The man with a camera: A conversation with Ritesh Uttamchandani

It is not often that one gets to record a podcast that is part of a conversation that has lasted 10 years.

Past week, I spoke to Bombay based photographer Ritesh Uttamchandani. He is one of the first contemporary photographers whose work I became familiar with in 2007. For over 10 years we have spoken about photography and representation, ethics and aesthetics story.

Recently I saw his wonderful book, THE RED CAT AND OTHER STORIES.

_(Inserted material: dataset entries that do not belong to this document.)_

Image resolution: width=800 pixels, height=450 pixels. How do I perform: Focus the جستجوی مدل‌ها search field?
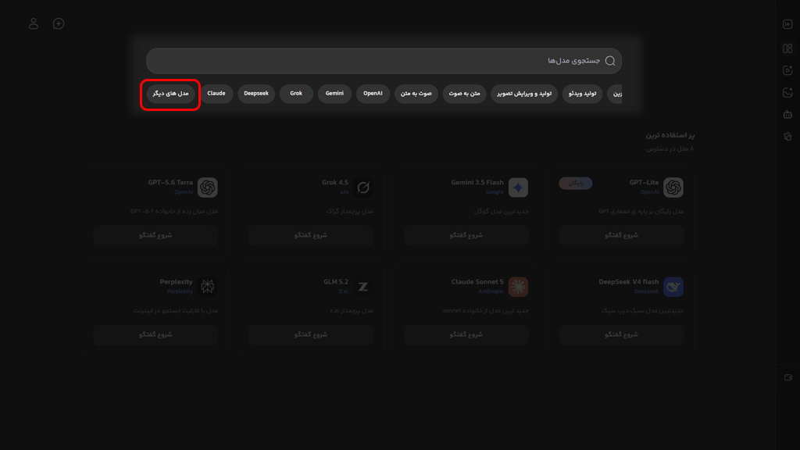(384, 61)
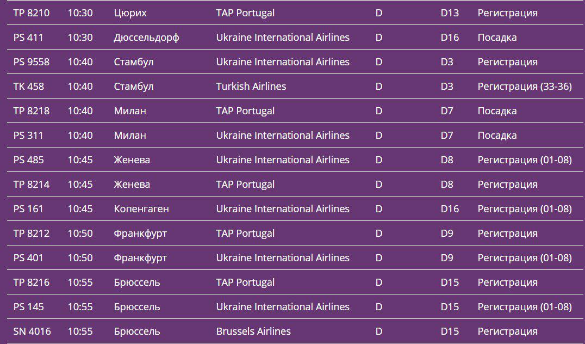Click flight number PS 9558

[32, 62]
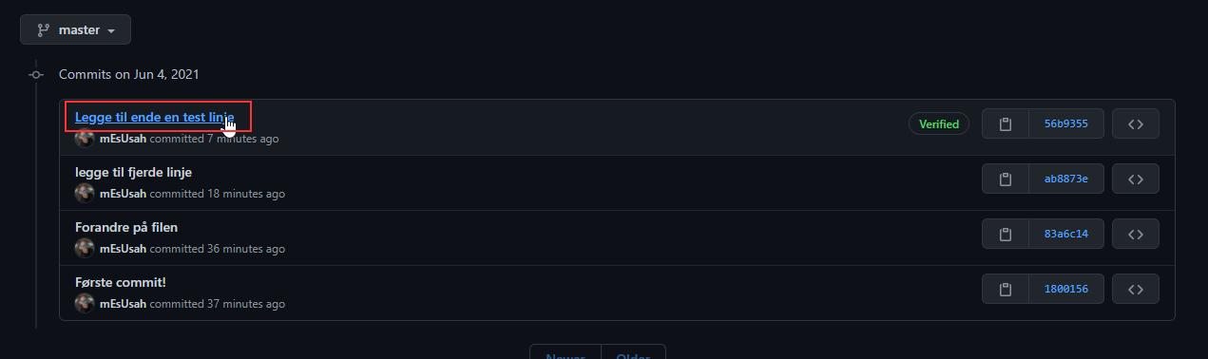Browse repository at commit 83a6c14
This screenshot has height=359, width=1208.
[x=1135, y=234]
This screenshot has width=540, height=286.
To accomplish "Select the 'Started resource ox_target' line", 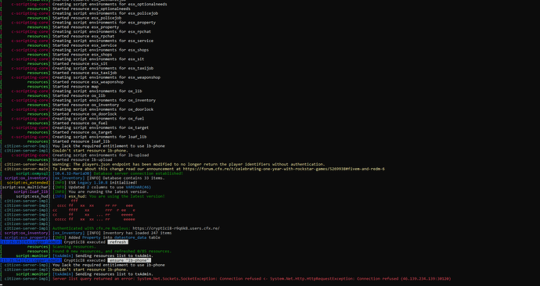I will tap(82, 132).
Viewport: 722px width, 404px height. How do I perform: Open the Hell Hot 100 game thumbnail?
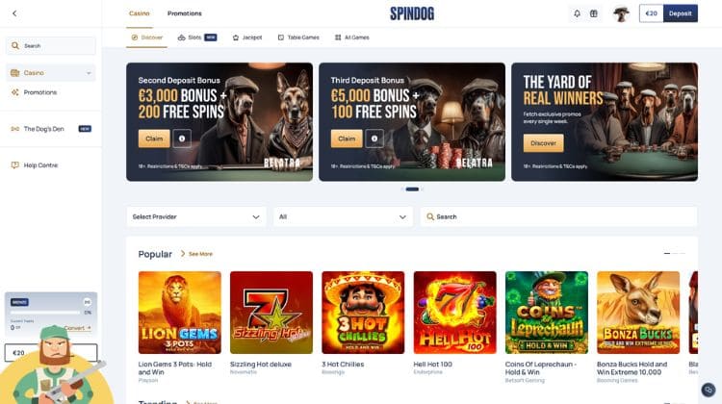pyautogui.click(x=455, y=313)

It is the story about a family, a city and a photographer. It is an honest and intimate work of love and labour, that doesn’t pander to ‘isms’. Doesn’t follow the genre of personal photostories that quickly become an exercise in navel-gazing. It is not a coffee table book and it doesn’t quote Barthes or Benjamin as a part of a complex sentence that tries to emulate the lexicon of the biennales. Instead, it walks with you, holds you and quietly tells you a story. Its beauty is its subtle eloquence.
I asked Ritesh for five things that have influenced him and he gave me more :
In his own words,
“1. Radio and our lack of tv, and then Doordarshan that exposed me to Indian Cinema, especially Hrishikesh Mukherjee. That whole phase of films about the indian middle class which was all based on small stories. Films like Saleem Langde, Pe Mat Ro and international stuff like Red Desert.
2. Family 
3. Non-fiction writers like Gay Talese, Kapuscinski, John Mc Phee and recently Rohit Brijnath (sports writer)
4. Aarey Milk Colony
5. My mentor –  A Srinivas and  Soumitra Ghosh.
6. The White Viv.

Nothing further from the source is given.